The source of hope amid such silent violence brought about by the fusarium wilt was the creative exploration of many land reform smallholders to explore alternative crops and production systems. One emerging alternative is the cultivation of a native variety of banana (cardava/saba), and producing them in diversified multi- and inter-cropping ways (with cacao, maize, etc,), largely discarding the massive pesticide use so common in cavendish banana production. While the scale of this shift remains limited, it could very well be that the Panama disease might have accidentally led to a possible start of an eventual erosion of the capitalist industrial monoculture and the silent violence it perpetuates against people and nature, and the opening of the exploratory path towards alternative production systems that is beneficial not only to the land reform smallholders but also to the environment. The evidence is too little, and it is too soon to conclude – but it is enough basis to feel hopeful. Some of the land reform beneficiaries who defied Dole/Stanfilco in 1996 in the unang putok/’first spark’ are now pursuing diversified multi- and inter-cropping of the native variety of cardava/saba banana with other crops, as they maintain a stance of guarded optimism – being hopeful and excited. Could they trigger a ikalawang putok/’second spark’? Maybe not. But then again, maybe they can.
Struggles
Nothing is impossible when the working class is organized, defiant, subversive and persistent in their struggles for system change.
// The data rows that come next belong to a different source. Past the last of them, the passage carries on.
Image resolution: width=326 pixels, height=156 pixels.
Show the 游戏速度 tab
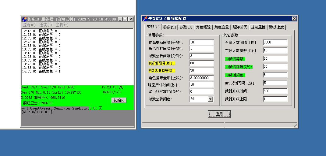[276, 27]
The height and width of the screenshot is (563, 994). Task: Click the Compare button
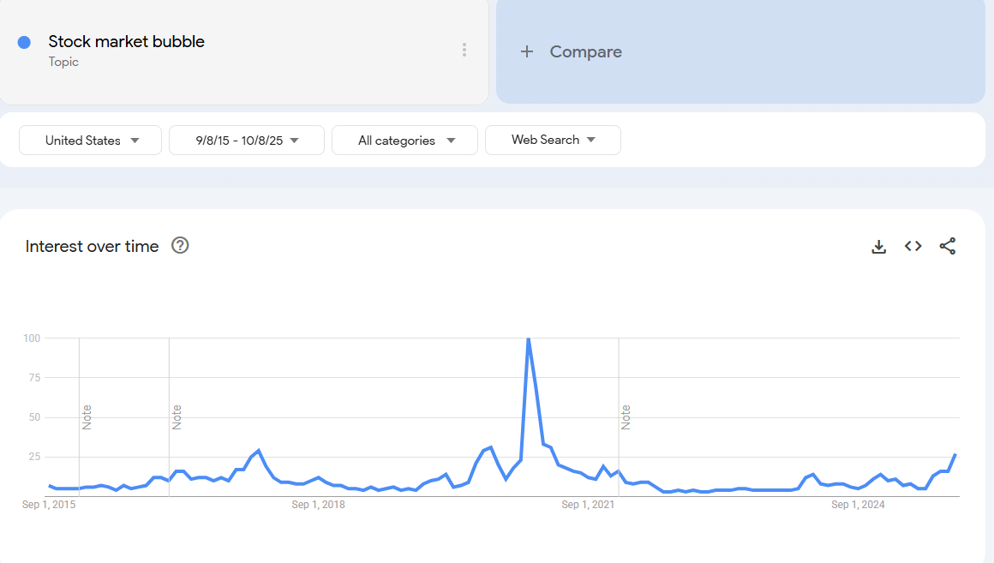(585, 52)
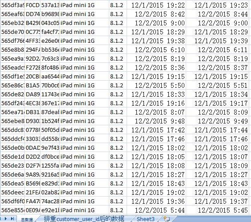Open the 总数据 sheet tab
Image resolution: width=251 pixels, height=222 pixels.
click(27, 219)
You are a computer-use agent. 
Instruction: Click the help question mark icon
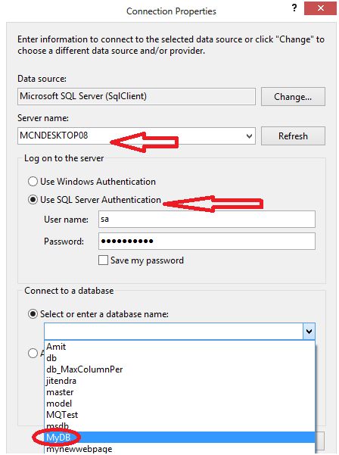click(294, 8)
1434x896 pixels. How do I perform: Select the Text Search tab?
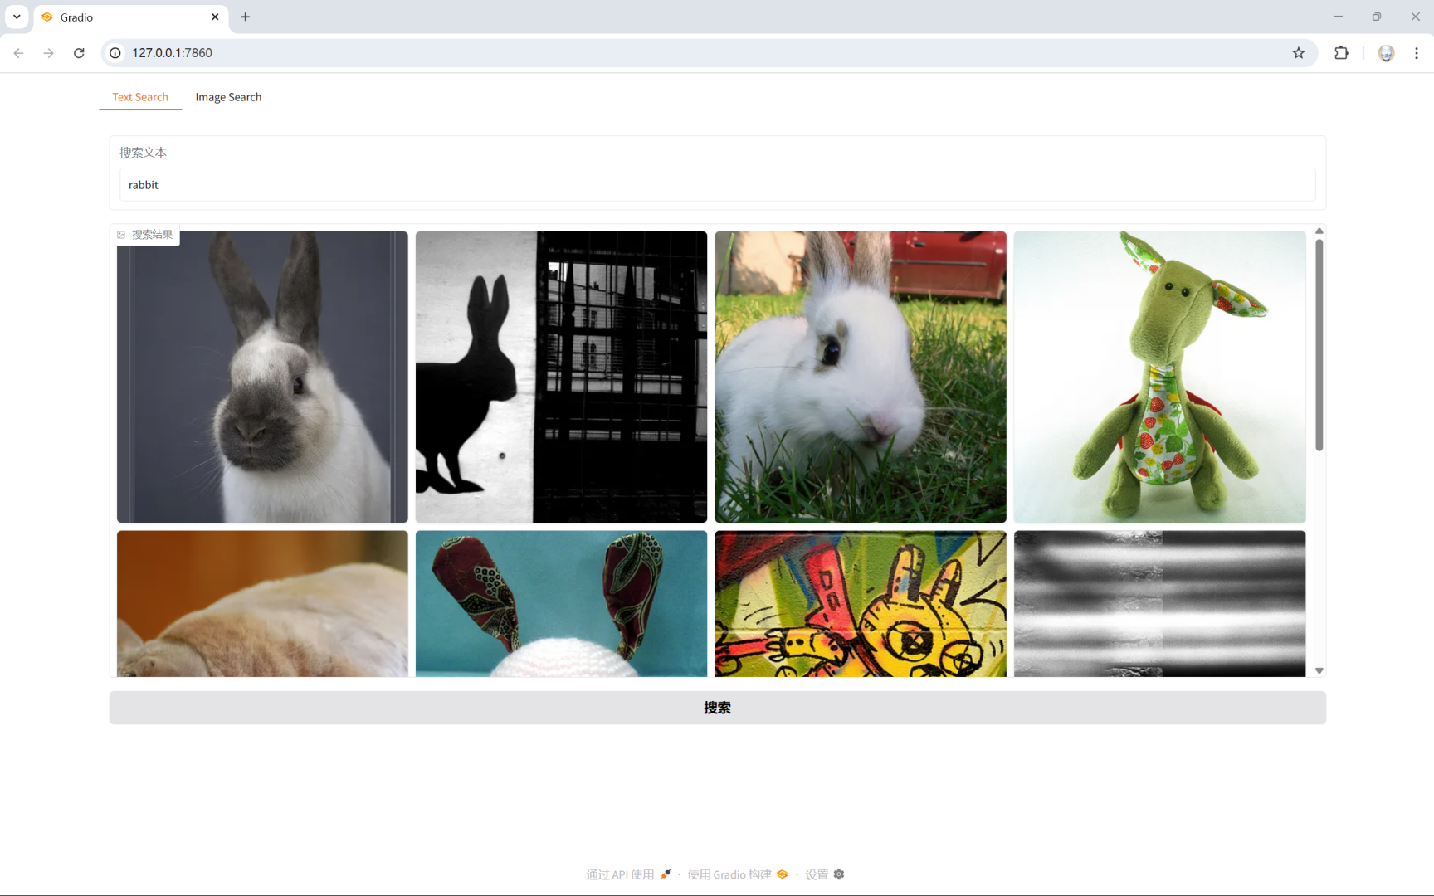click(x=140, y=97)
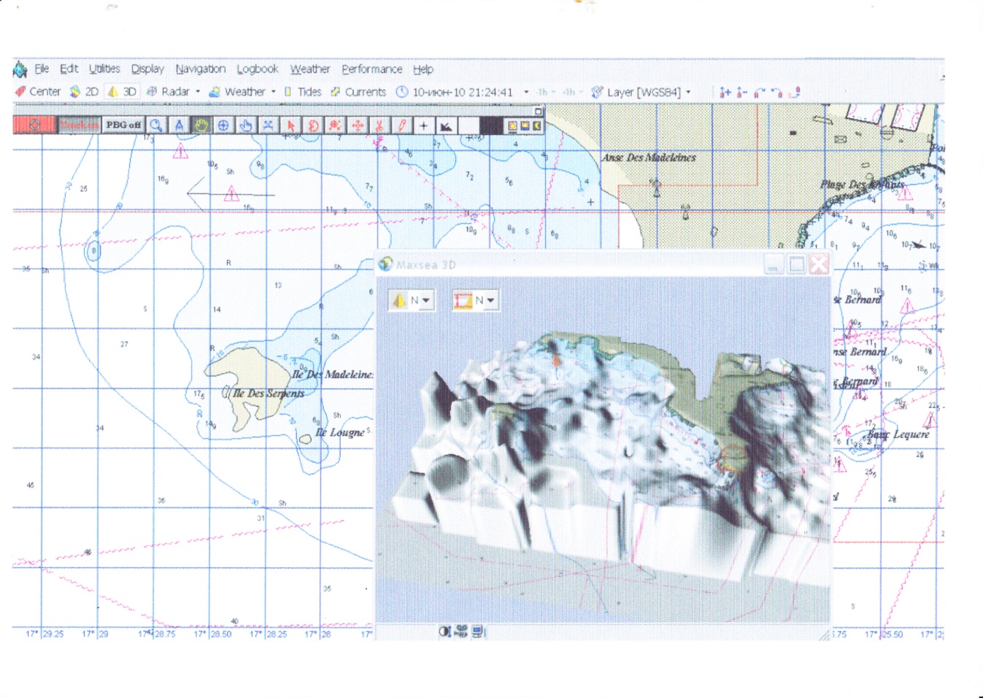Image resolution: width=983 pixels, height=698 pixels.
Task: Switch chart to 2D mode
Action: [x=84, y=92]
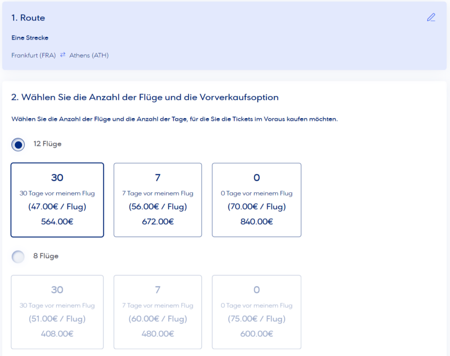
Task: Click the "Eine Strecke" trip type label
Action: [x=30, y=38]
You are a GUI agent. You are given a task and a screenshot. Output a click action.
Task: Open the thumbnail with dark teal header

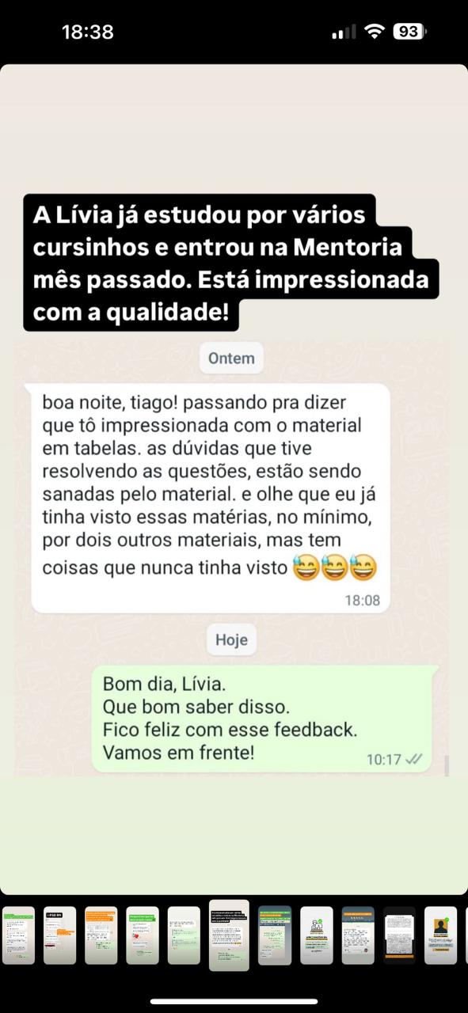coord(275,935)
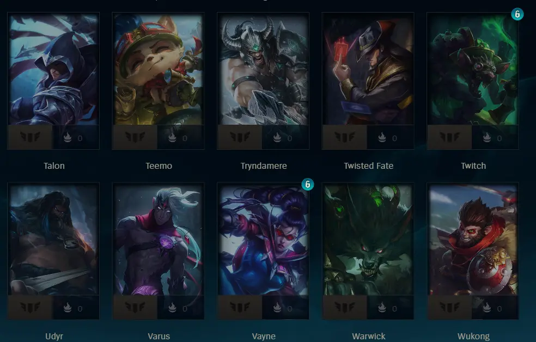Select the Teemo champion portrait
This screenshot has width=536, height=342.
pos(159,69)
The Eldorado de Carajas massacre happened just when hundreds of agrarian social movement leaders were converging in April 1996 in Tlaxcala, Mexico for the second world assembly of La Via Campesina (LVC), the most politically consequential agrarian movement in the world today. Not only that the Tlaxcala LVC assembly resolved to always remember the Eldorado de Carajas massacre as an act of political resistance by declaring 17 April as the International Day of Peasant Struggles, the Tlaxcala assembly was also a landmark in the global struggle for agrarian justice because it was during that gathering when LVC became a truly international movement. It was also at that conference when patriarchy was confronted within the movement by advancing the principle of gender parity in the leadership body of LVC. Later that year, yet another milestone in global peasant struggle was achieved: food sovereignty was politically inaugurated at the global stage during the Wood Food Summit in Rome, coinciding with the formation of IPC for Food Sovereignty, the largest alliance progressive social movements struggling for food sovereignty worldwide.
By remembering our fallen comrades who were assassinated and massacred, and all the ordinary people, including children, in genocidal violence, we constantly remind ourselves that global capitalism is a system that deploys constant violence against people and nature. Capitalism has to be eroded and dismantled if profitmaking-driven violence has to end.